DIRECTIONS
Show every line of the entries below that contains the string "width", matching case exactly.

DATA SUPPLIED

---*---

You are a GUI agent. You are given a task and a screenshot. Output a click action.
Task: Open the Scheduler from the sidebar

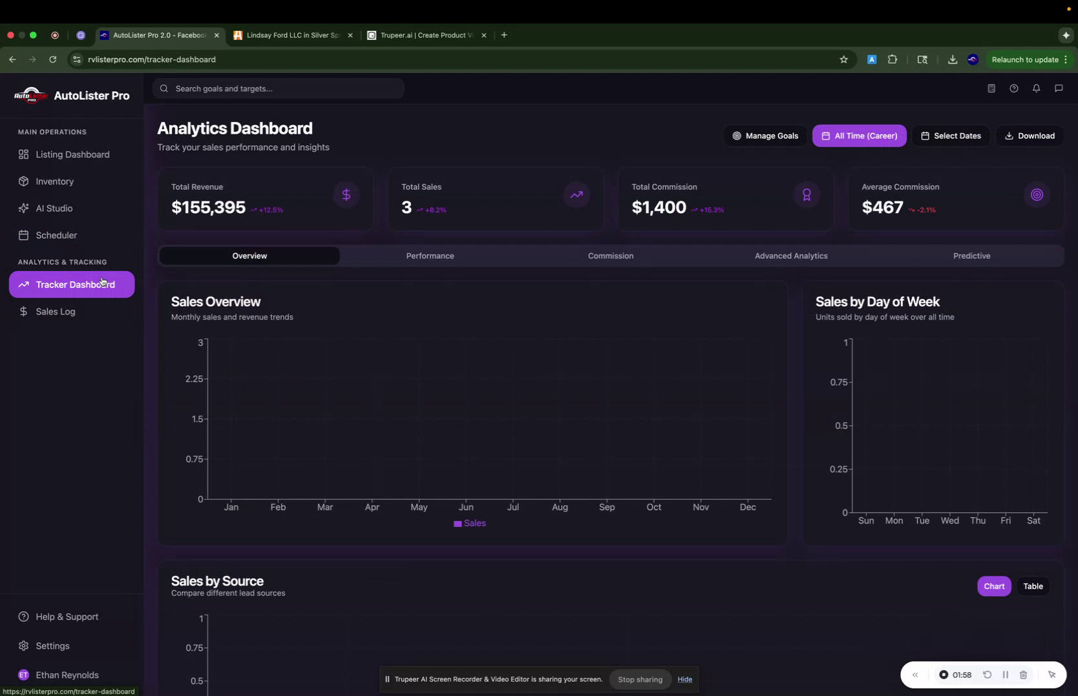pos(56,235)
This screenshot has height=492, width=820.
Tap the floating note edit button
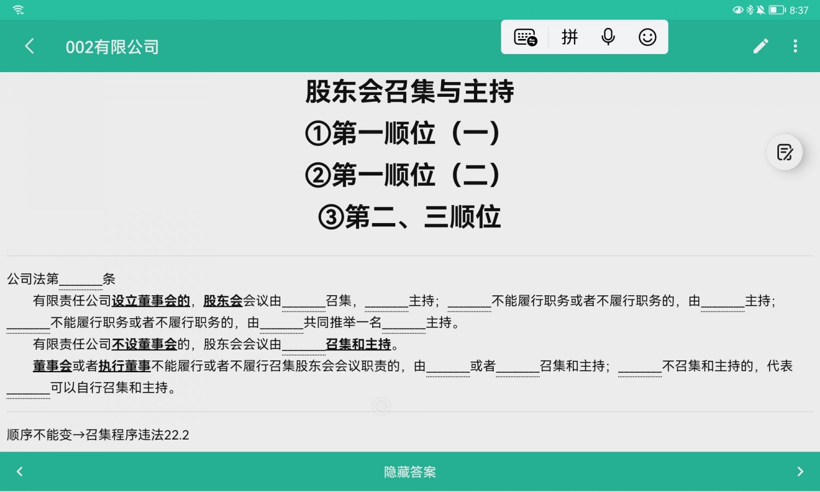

---*---

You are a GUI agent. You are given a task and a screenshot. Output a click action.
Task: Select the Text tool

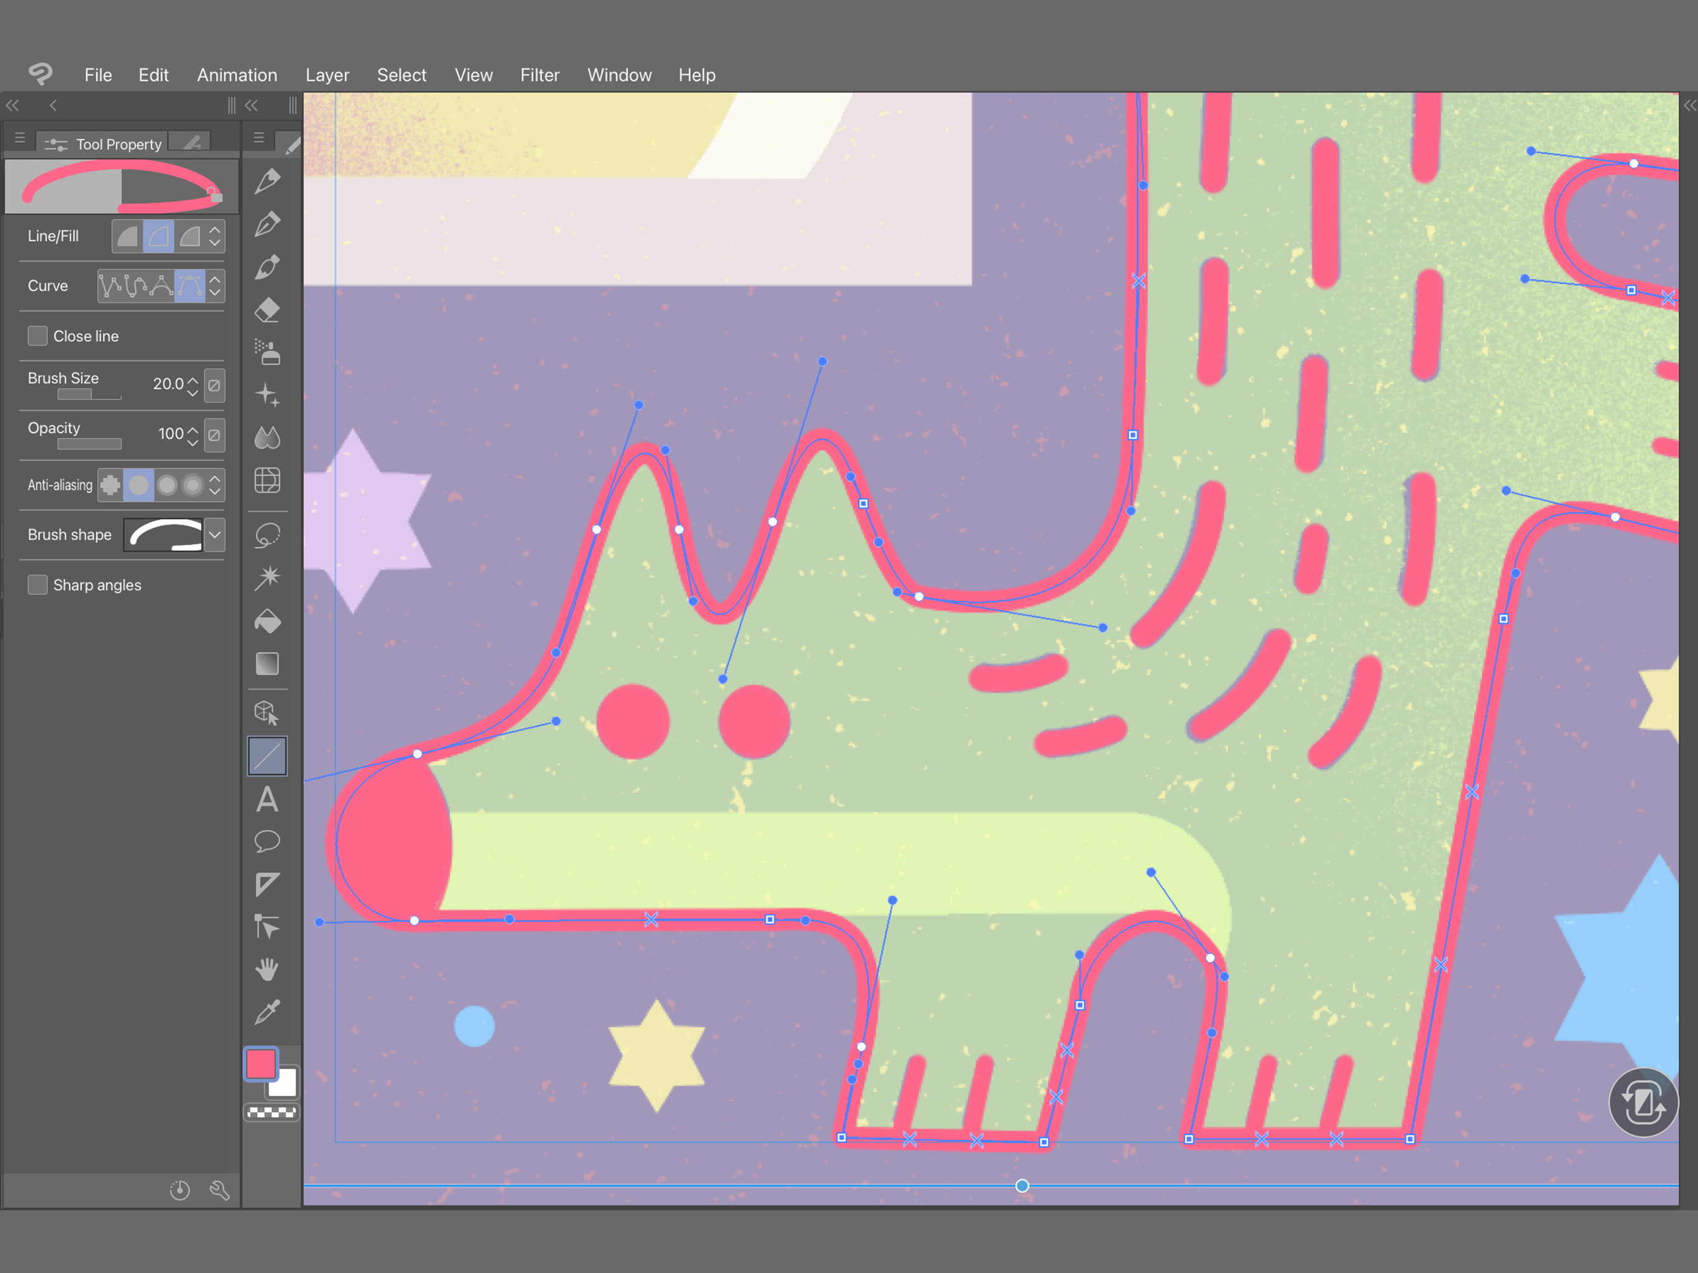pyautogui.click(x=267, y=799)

---*---

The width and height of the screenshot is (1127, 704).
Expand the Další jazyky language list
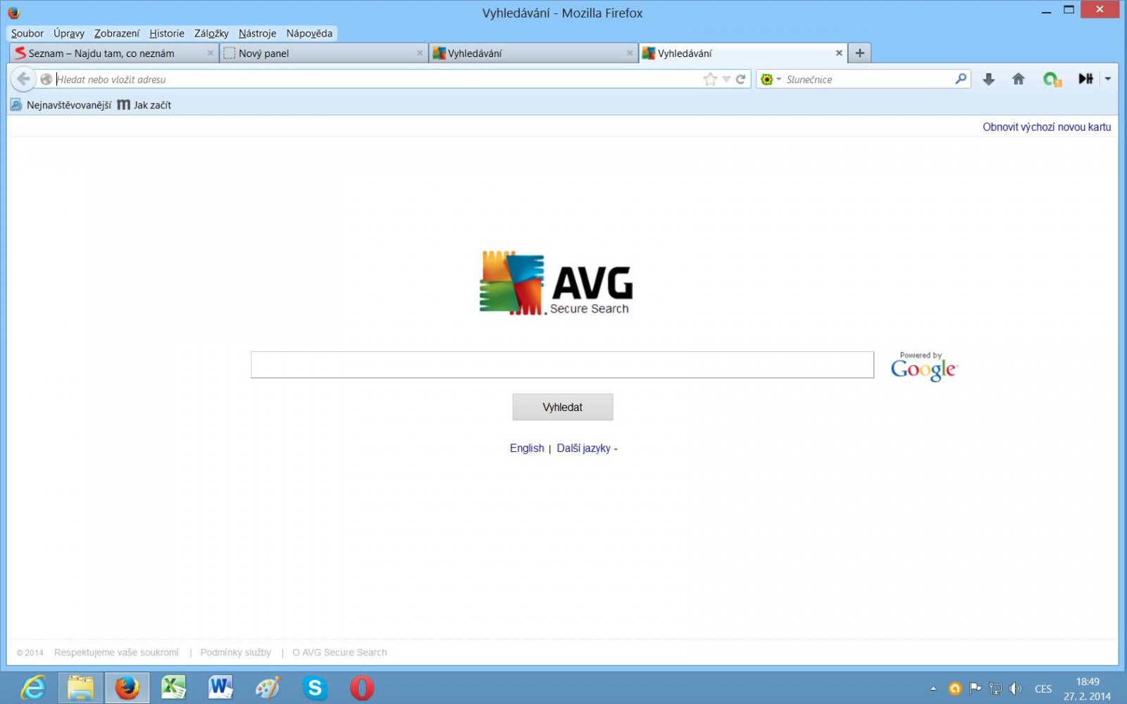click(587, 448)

---*---

SOLVED PROBLEM
This screenshot has height=492, width=820.
The width and height of the screenshot is (1127, 704).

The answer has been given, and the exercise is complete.